Spatiotemporal clustering discovers clusters of points based on proximity in time and location. To identify areas of interest within the Uber pickup events, like a surge of customer pickups or a large event being let out, Sarah ran the Find Point Cluster tool to find clusters that had a minimum of 20 pickups within 50 meters and 10 minutes of each other.
The result shows distinct clusters of Uber pickups that centered around airports, cruises, the US Open, and fashion events.
While the Find Point Cluster tool was running, Spark was processing on Sarah’s desktop machine and running parallel analysis across all 32 cores within her geoprocessing environment. Parallel analysis allows for computationally expensive operations, such as Find Point Clusters, to be performed across multiple cores to speed up analysis and improve overall performance.
See this blog on spatiotemporal clustering with GeoAnalytics to learn more about how clustering can be used with GeoAnalytics Server and GeoAnalytics Desktop tools.
Summarize Large Data Using a Spark Pipeline
For the second half of her demonstration, Sarah showed a custom notebook she had created to analyze 2.8 billion GPS points of AIS shipping data from Marine Cadastre using her own custom Spark using the tool run_python_script method.

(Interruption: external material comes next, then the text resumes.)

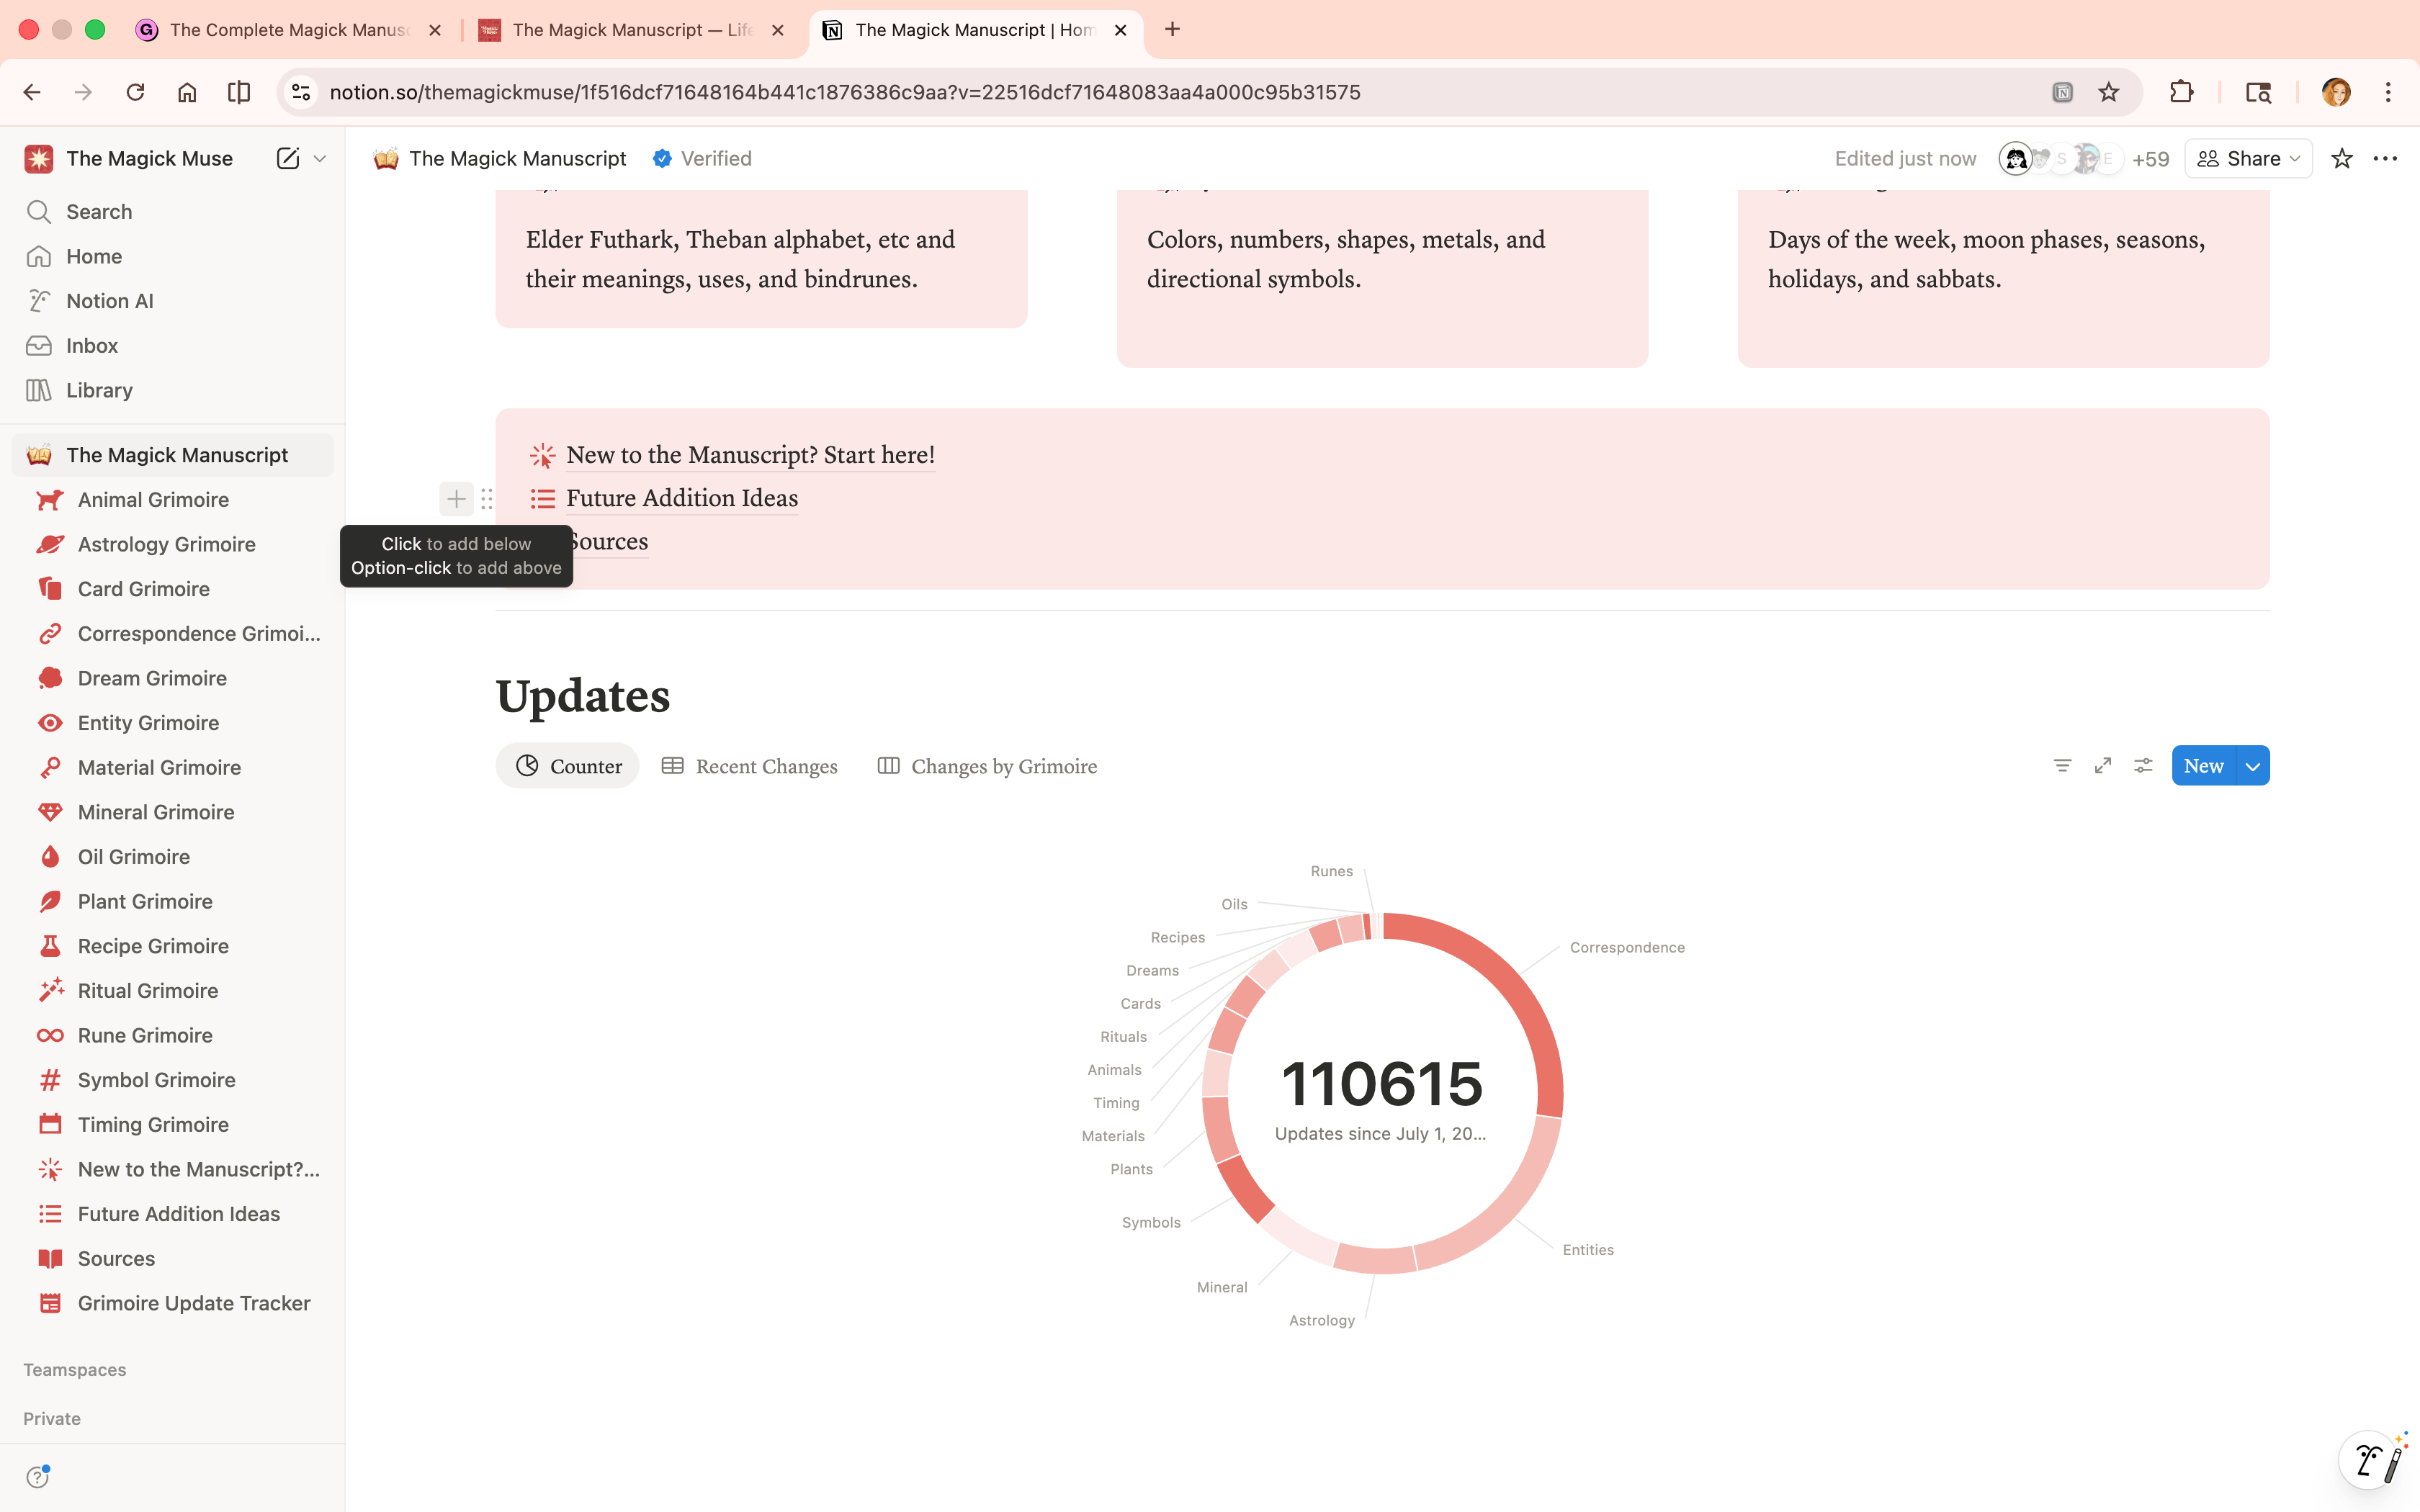Switch to the Recent Changes tab
The height and width of the screenshot is (1512, 2420).
[750, 766]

In order to visualize ship travel data, Sarah will need to use three tools to get the final result she’s interested in. The first tool, Reconstruct Tracks, is used to create ship paths from the GPS points. The second, Summarize Within, is used to summarize the paths into bins for visualization. The final tool, Clip Layer, is used to clip the bins to the shoreline boundaries.
Without running Spark though the Run Python Script tool, Sarah would have to execute each tool separately, creating intermediate layers that would take up unnecessary space and time. However, because Spark offers the ability to pipeline tools Sarah is able to write a function that chains the three tools together. With the run_python_script tool, Sarah’s custom code is executed on the Spark cluster set up with the GeoAnalytics Server, and runs across all the cores on her server.
The result layer was produced in 57 minutes and clearly shows the shipping lanes and where boats are traveling off the West Coast. By chaining together these tools, Sarah was able to eliminate unnecessary intermediate results and reduce the amount of time spent completing her analysis.
When it comes to big data analysis using GeoAnalytics, you have multiple options available to help you discover your own data. New tools and enhancements have been added to the GeoAnalytics Desktop toolbox with ArcGIS Pro 2.5 that continue to utilize Spark-powered analysis.
For custom code & implementing pipelines into your workflows, a combination of more than 20 GeoAnalytics tools, the entire pyspark API library—including spark.ml and spark.SQL—allows for flexibility and creativity when it comes to quickly analyzing large datasets and streamlining your workflows with GeoAnalytics Server.